### [What you should do]
In the records below, find the line containing "The width and height of the screenshot is (1153, 607).", then print it and every following line exactly, through the last, without pictures.
= Beginning of Section =
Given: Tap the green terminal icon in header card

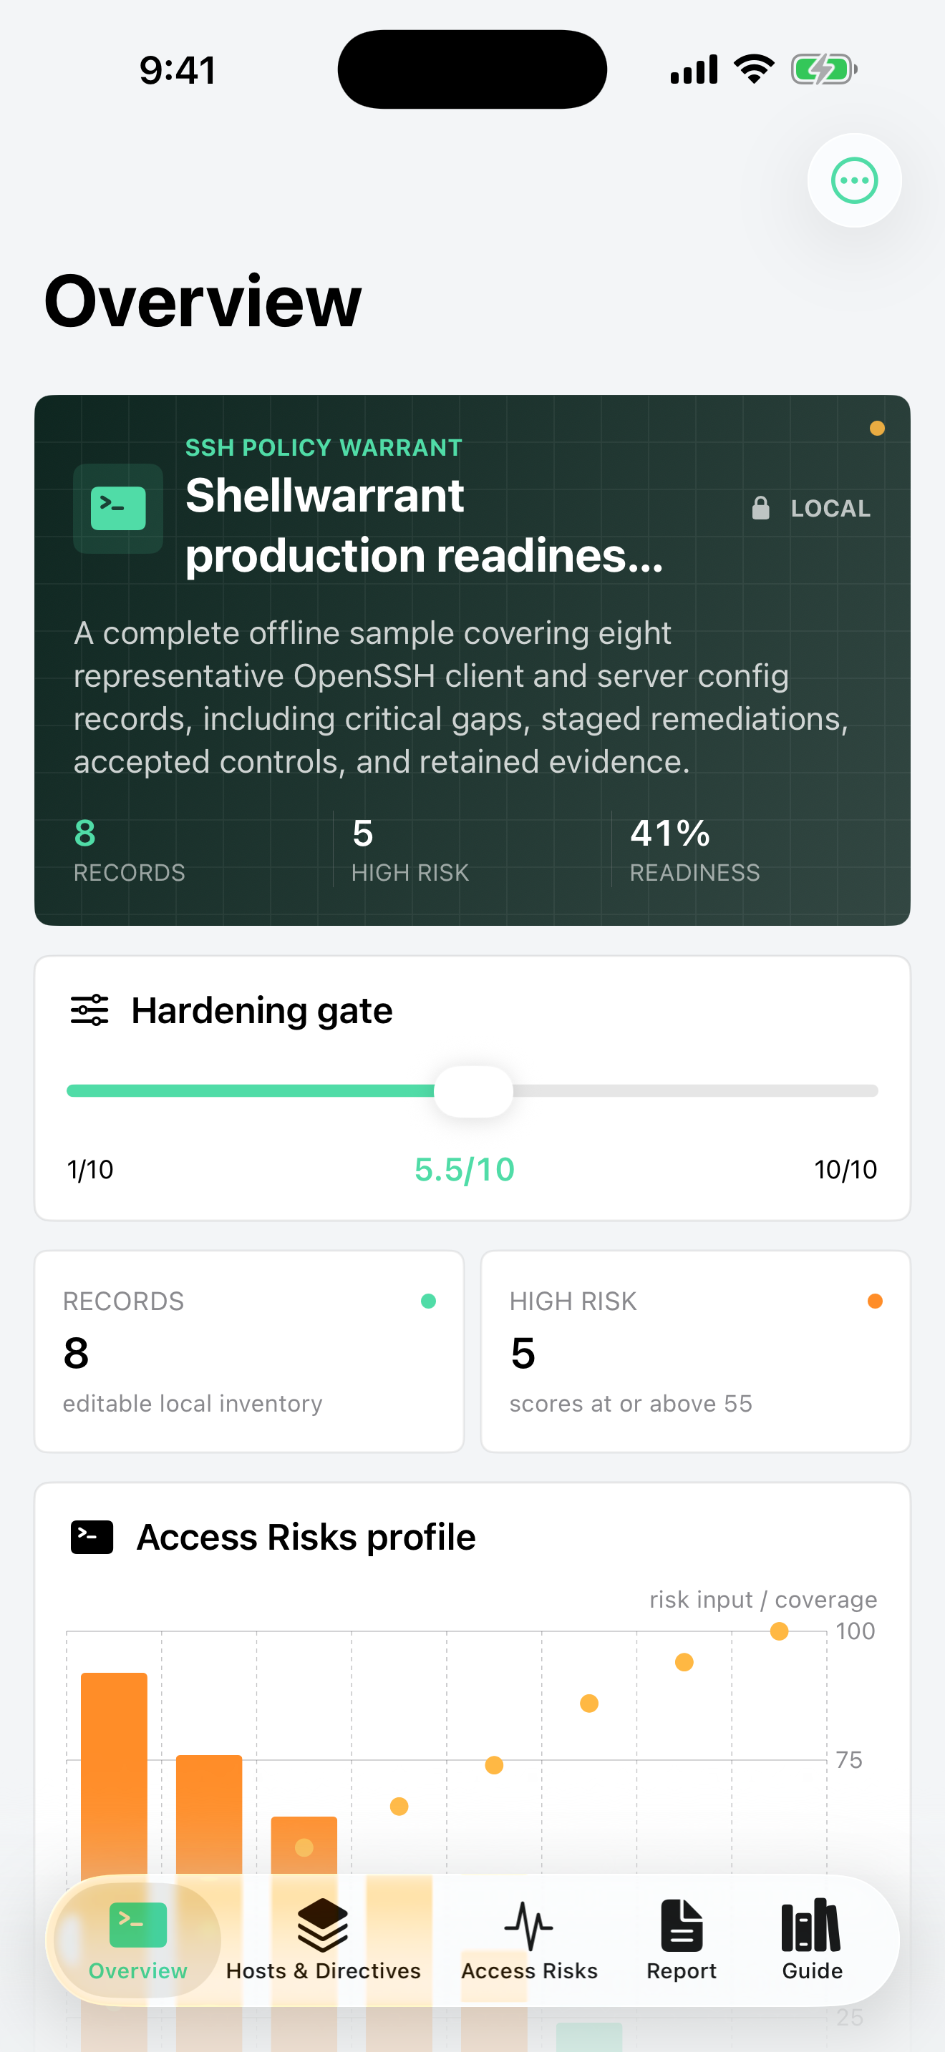Looking at the screenshot, I should (118, 508).
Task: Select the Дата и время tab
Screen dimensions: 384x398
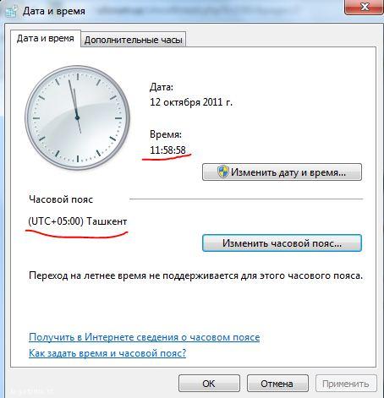Action: pos(46,38)
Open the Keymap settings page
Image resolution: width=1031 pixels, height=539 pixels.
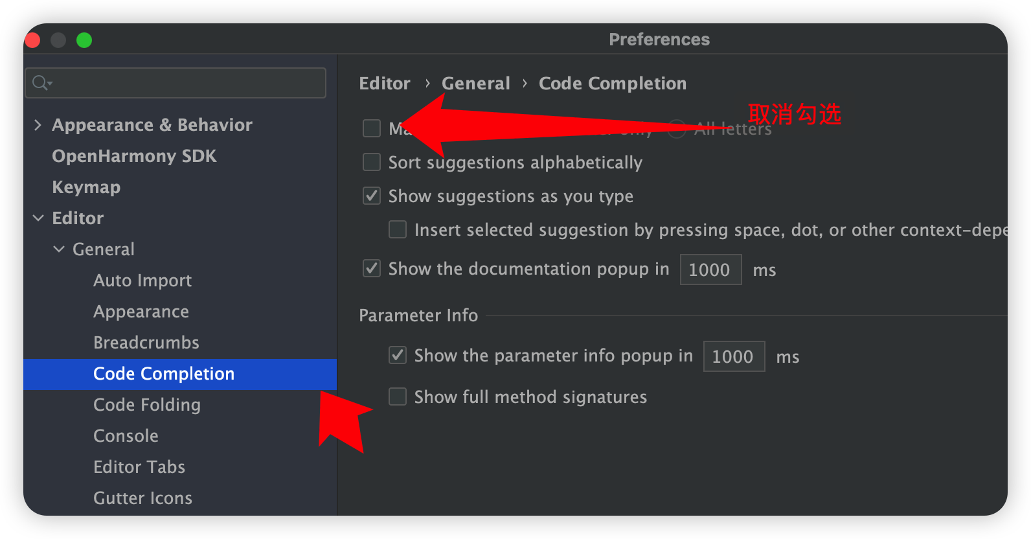coord(86,187)
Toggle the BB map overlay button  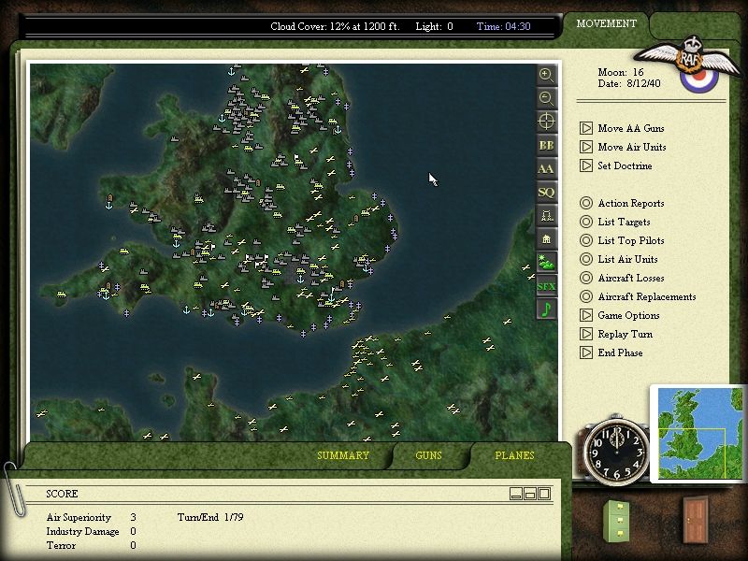coord(546,145)
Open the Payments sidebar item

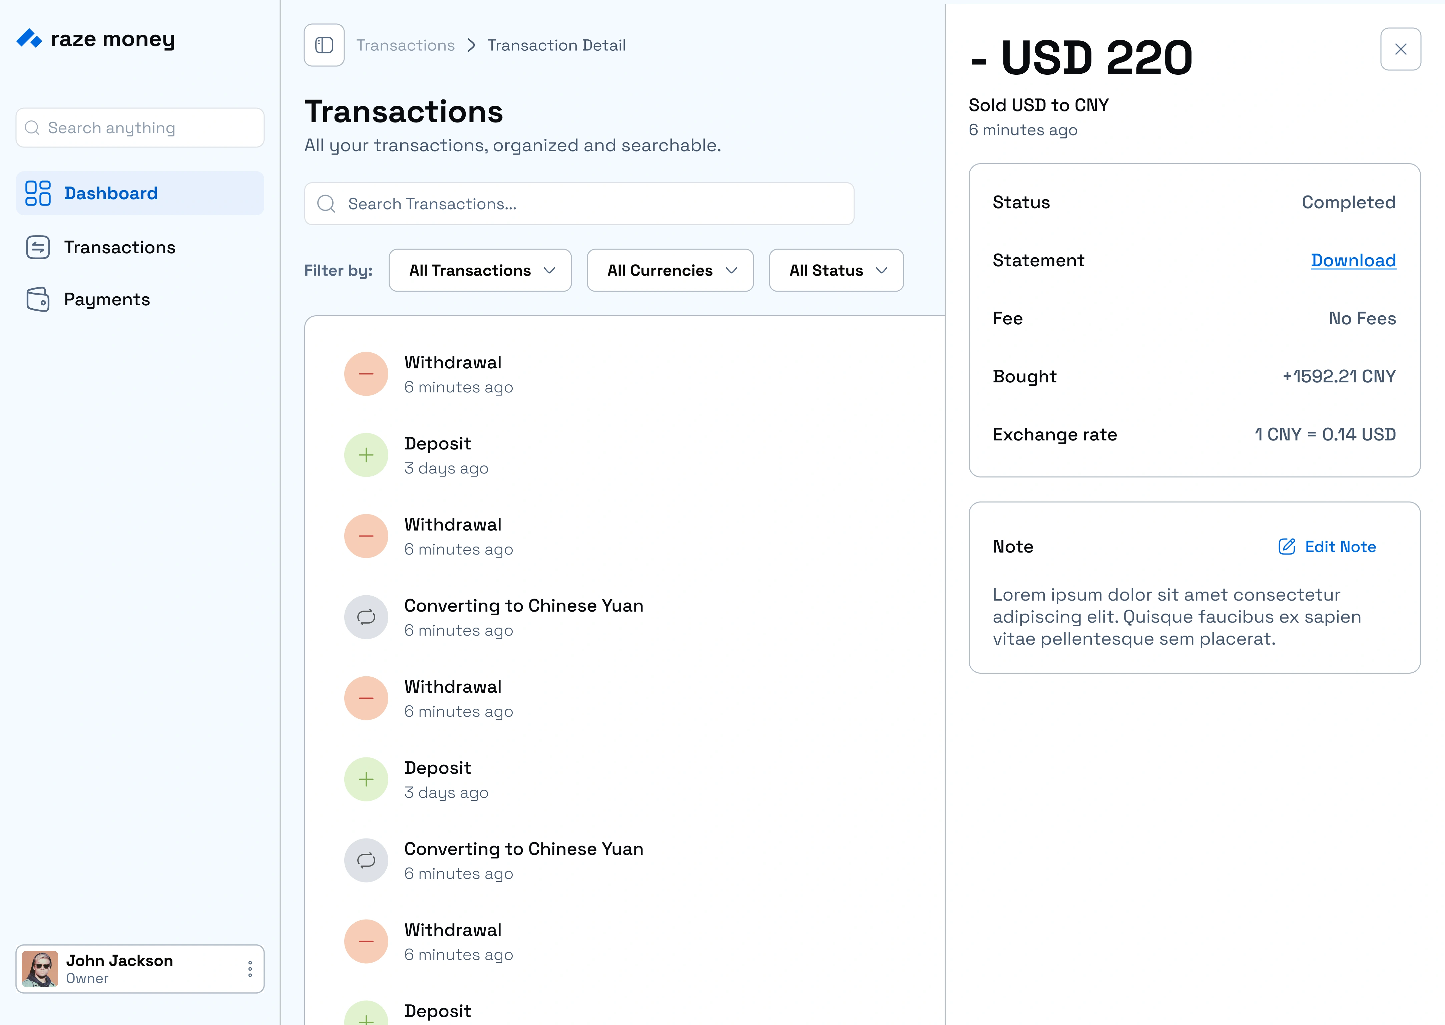coord(107,299)
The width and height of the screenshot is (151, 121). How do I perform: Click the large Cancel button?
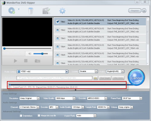[x=137, y=78]
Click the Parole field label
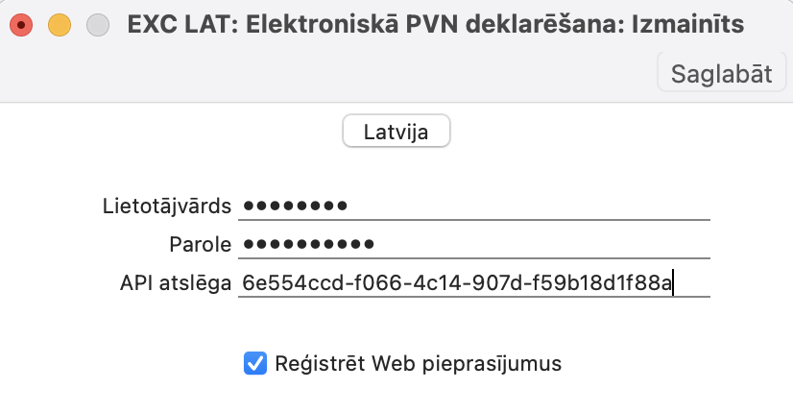The width and height of the screenshot is (793, 413). (201, 244)
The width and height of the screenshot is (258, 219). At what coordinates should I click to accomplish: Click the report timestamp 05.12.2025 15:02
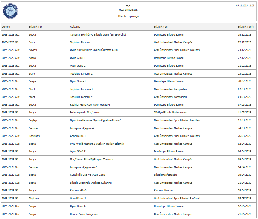click(245, 5)
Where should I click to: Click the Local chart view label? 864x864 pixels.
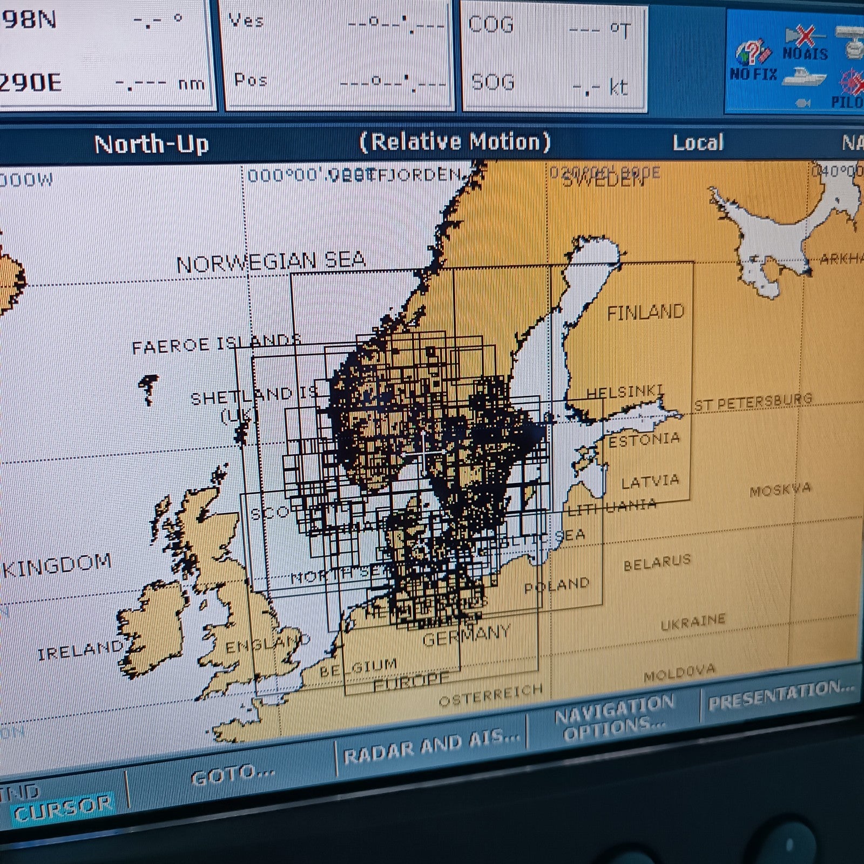(698, 143)
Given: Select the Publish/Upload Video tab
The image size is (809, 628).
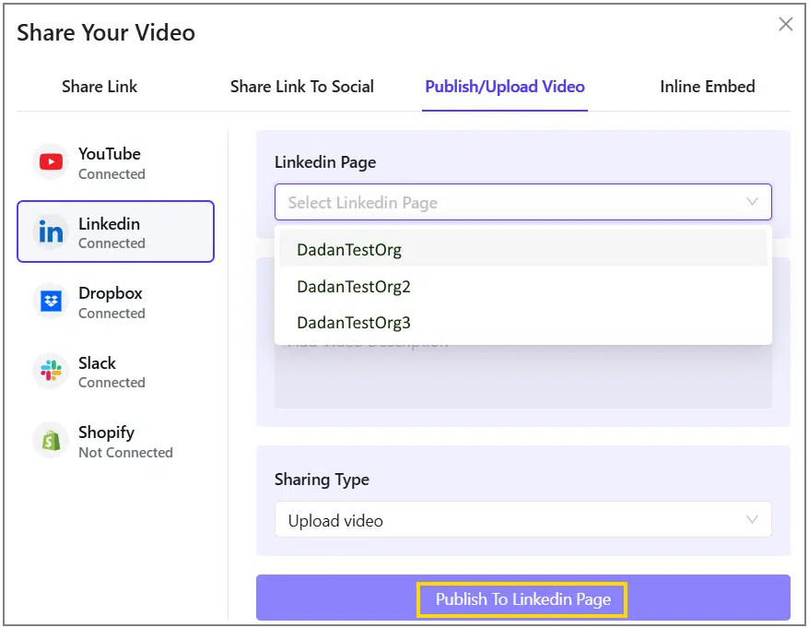Looking at the screenshot, I should (505, 87).
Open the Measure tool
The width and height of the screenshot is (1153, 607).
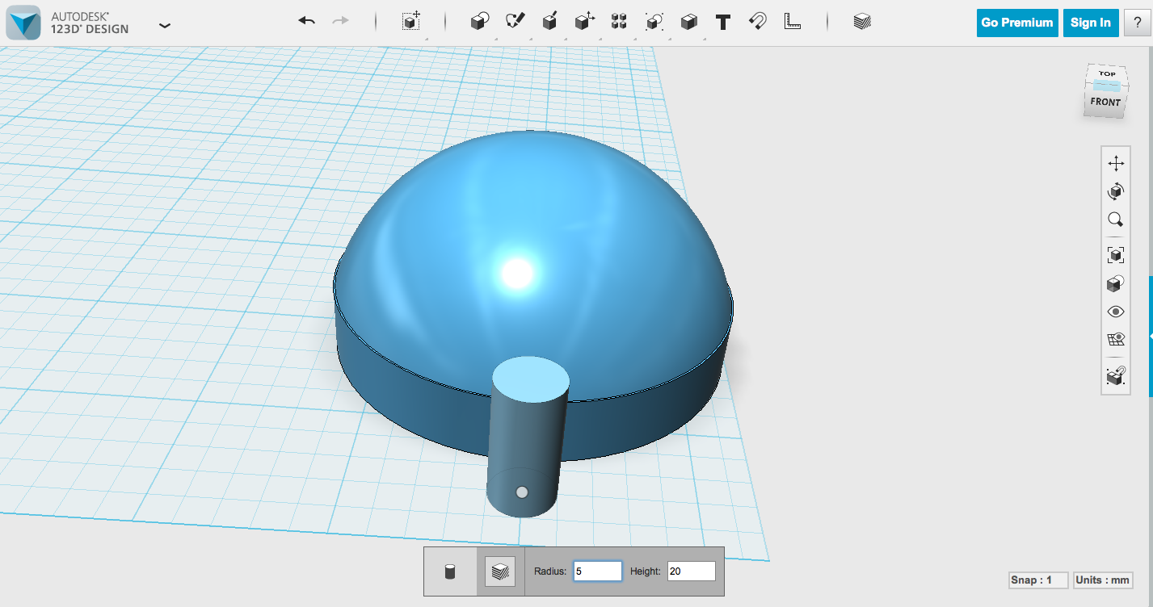[x=793, y=21]
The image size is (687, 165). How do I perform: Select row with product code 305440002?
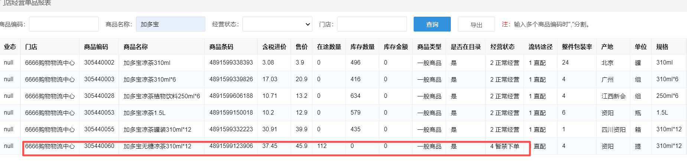coord(99,63)
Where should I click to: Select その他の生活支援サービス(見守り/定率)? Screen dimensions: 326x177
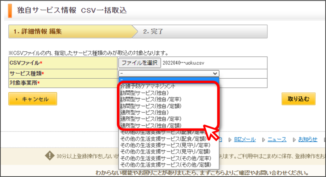tap(165, 145)
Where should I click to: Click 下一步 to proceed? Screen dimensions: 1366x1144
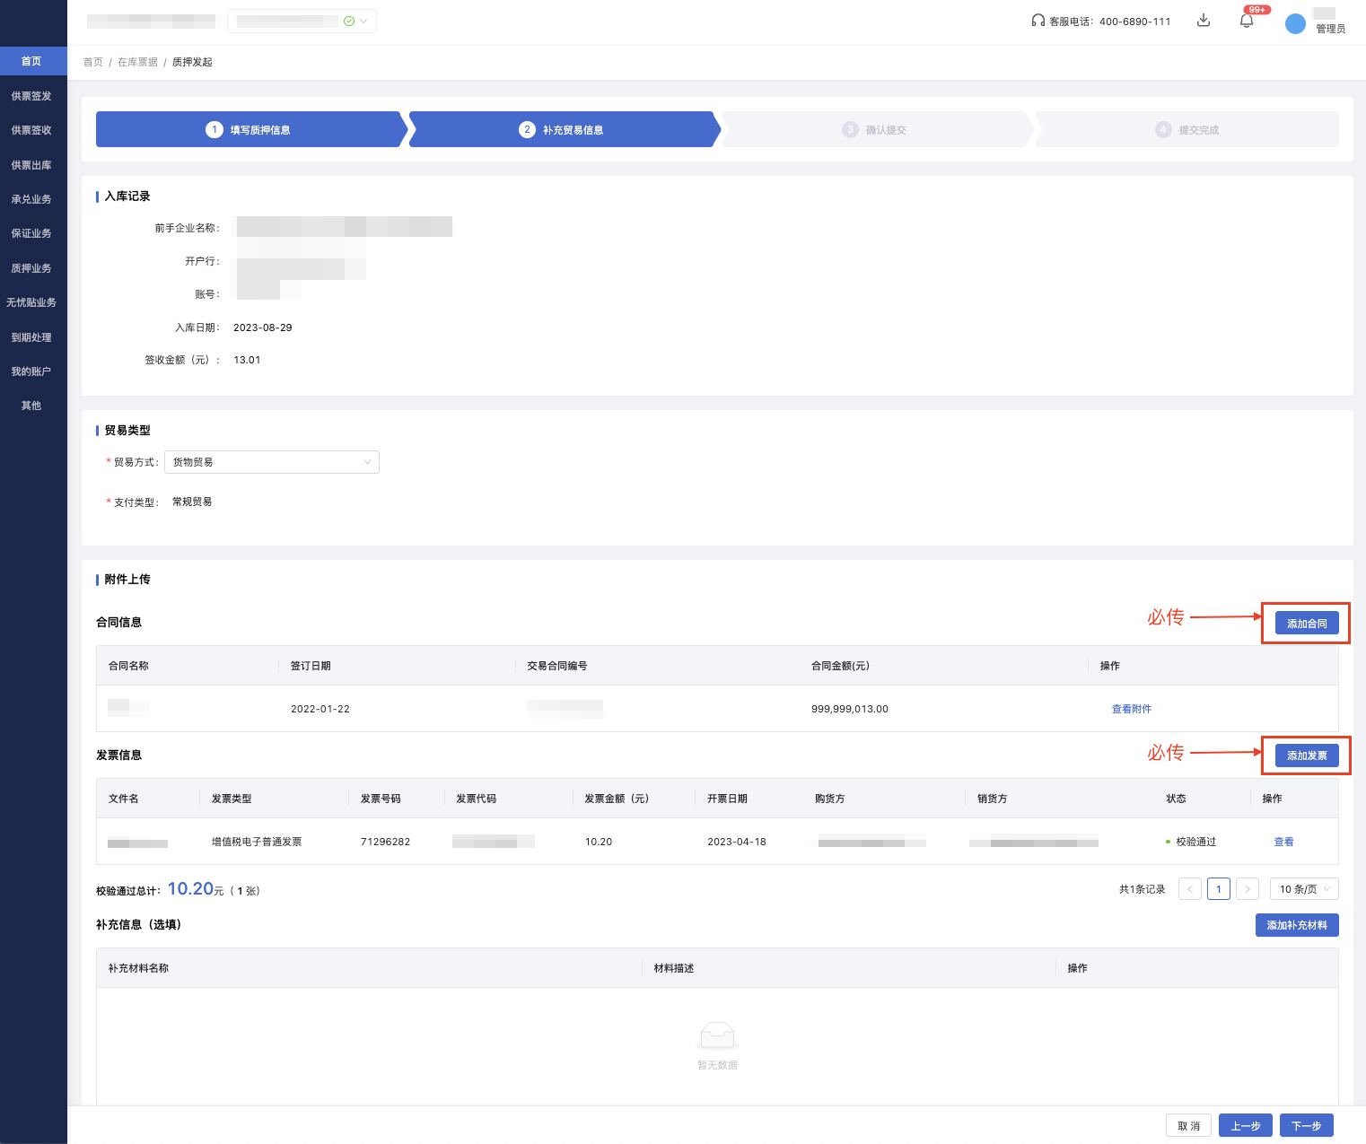[x=1306, y=1125]
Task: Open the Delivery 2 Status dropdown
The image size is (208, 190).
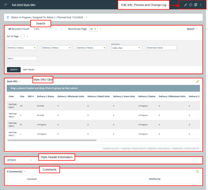Action: pyautogui.click(x=57, y=48)
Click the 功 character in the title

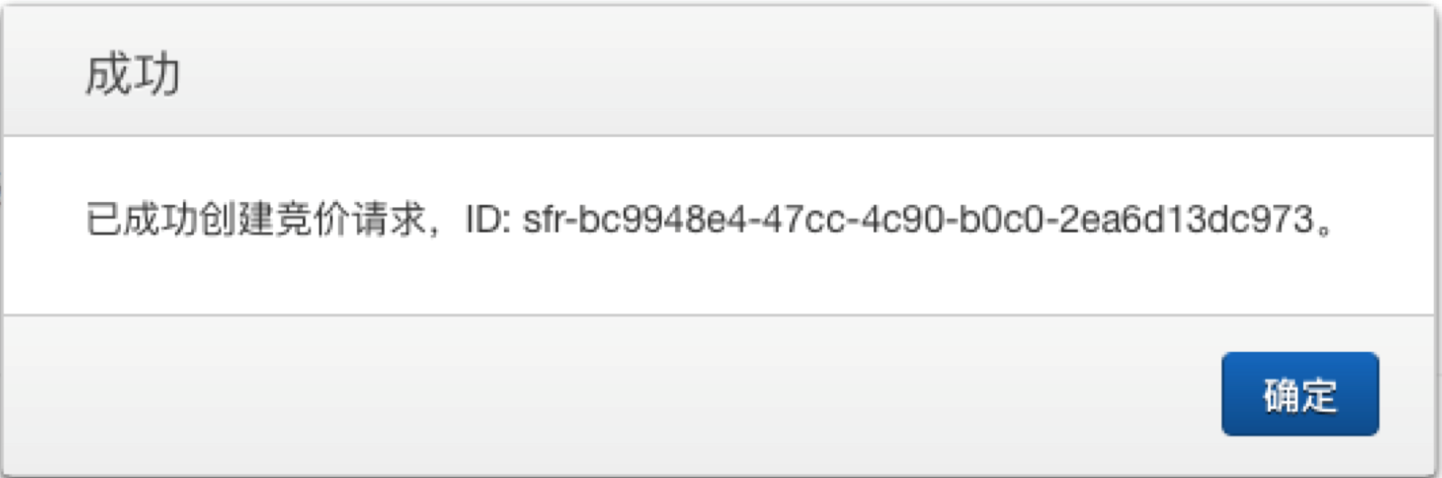coord(157,74)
= End of Section =
### [Solved exercise]
The width and height of the screenshot is (1153, 607).
[x=793, y=21]
The image size is (687, 165). How do I perform: Select row with product code 305440002?
coord(99,63)
Where should I click to: Select その他の生活支援サービス(見守り/定率)? Screen dimensions: 326x177
tap(165, 145)
Where should I click to: Click 下一步 to proceed? Screen dimensions: 1366x1144
[x=1306, y=1125]
Task: Open the Delivery 2 Status dropdown
The image size is (208, 190).
Action: pyautogui.click(x=57, y=48)
Click the 功 character in the title

coord(157,74)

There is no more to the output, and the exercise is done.